教えられた武器屋は、老舗というイメージが強い。
煉瓦は所々削れたり、剥がれ落ちたりしているし、看板には古傷が多く見られた。
「すいませーん!」
「うるっせぇなぁ! 今行くから待ってやがれ!」
「ひゃう!?」
遠巻きに荒々しい怒号が飛び込んできて、フィアはびくっと小動物のようにその場で跳ねた。

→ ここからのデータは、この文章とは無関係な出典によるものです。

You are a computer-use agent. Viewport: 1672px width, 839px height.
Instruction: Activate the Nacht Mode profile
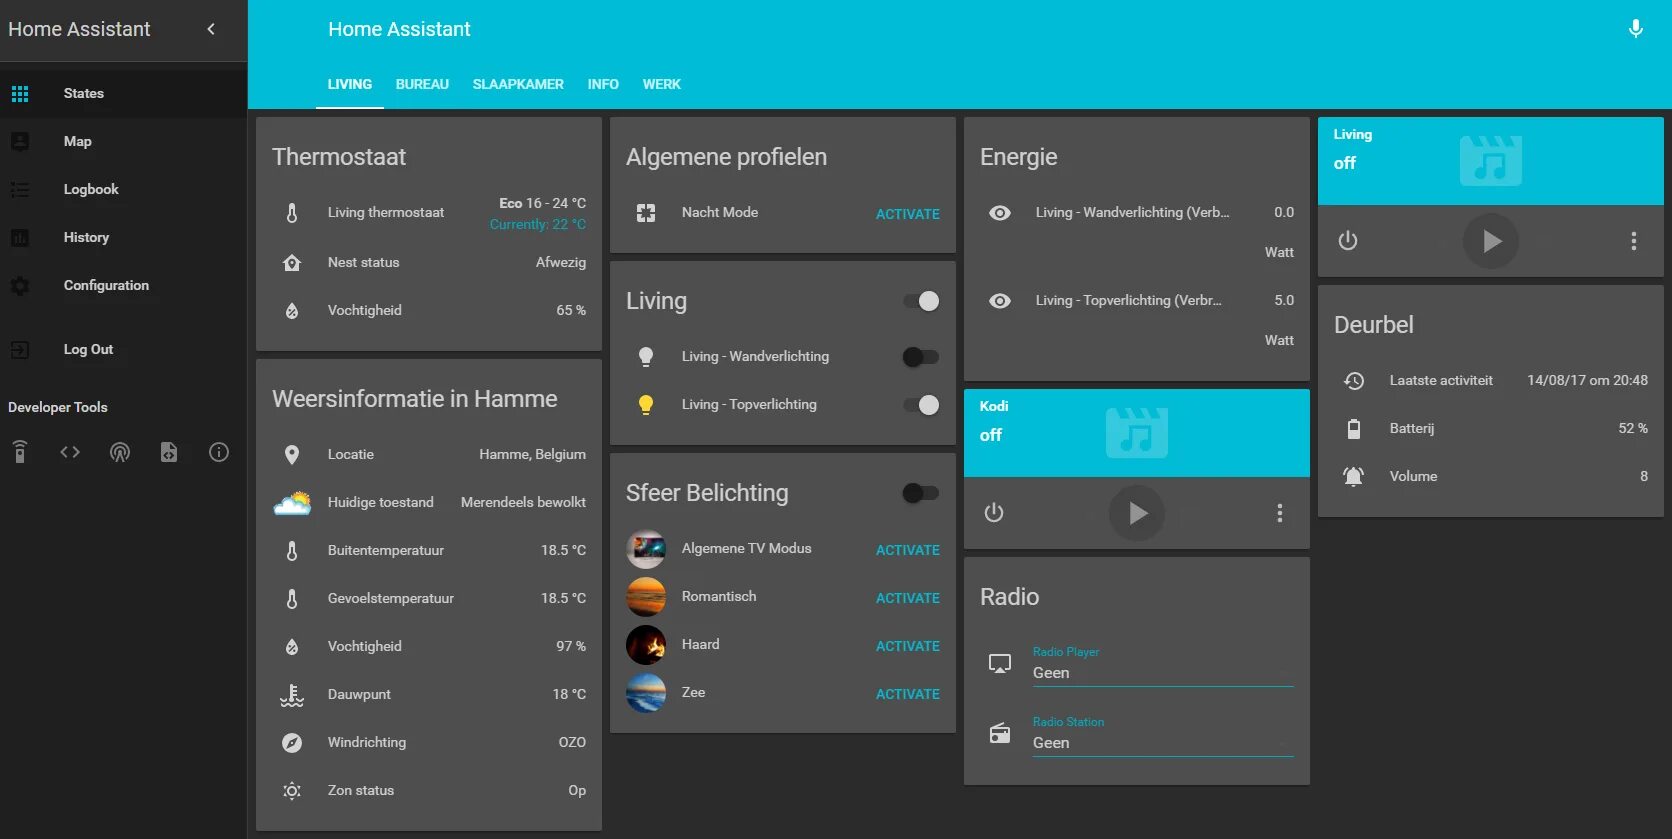[907, 214]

俺も若干びっくりした。人居ないんじゃないかな、って思ったし。
いや、待てよ。
その瞬間、少しばかりの疑念が浮上した。そう、存在感である。普通、人の気配というのはある程度ではあるが、察知出来る。人気の無い場所と有る場所では、やはり感覚も違う。その上、フィアは女神だ。冒険者云々のような、研ぎ澄まされた殺意とか、敵意みたいなものは感じ取れるはずだ。
その上、相手は元冒険者。
幾らその裏稼業から足を洗ったと言えど、独特な雰囲気までは打ち消せない。
「(…フィアの察知能力が追いついてない……?)」
それは、逆説的にグランという人間の擬態能力、或いは隠遁能力の高さを物語っていた。
「うぅぅ…。人居ないと思ったのにぃ…」
「泣くなよ…。大丈夫だ、多分」
「本当ですか…啓一様?」
「きっと悪い人じゃない、と思うけど」
ごたごたと俺とフィアが会話していると、奥からドタドタと忙しない足音が近づいてくる。
どん、と一足に最後踏み込むと、すぐ傍にあるカウンターに年端のいかない少年が立っていた。
年端のいかない、とは言っても二十代後半程度ではあるが。
「…んだよ、借金取りじゃねえのかい。はん、客…ねぇ。欲しいもんがあんなら、適当に見繕え」
言うなり、ゆったりとした歩みでその人は去っていった。
「……あれが、グラン・ファーレンさん、か?」
絶世の美少年、ただ口が非常に悪い。
フィアと俺にとって、天才鍛冶師グラン・ファーレンとのファーストコンタクト。
それは、何とも言えない雰囲気で訪れたのだった。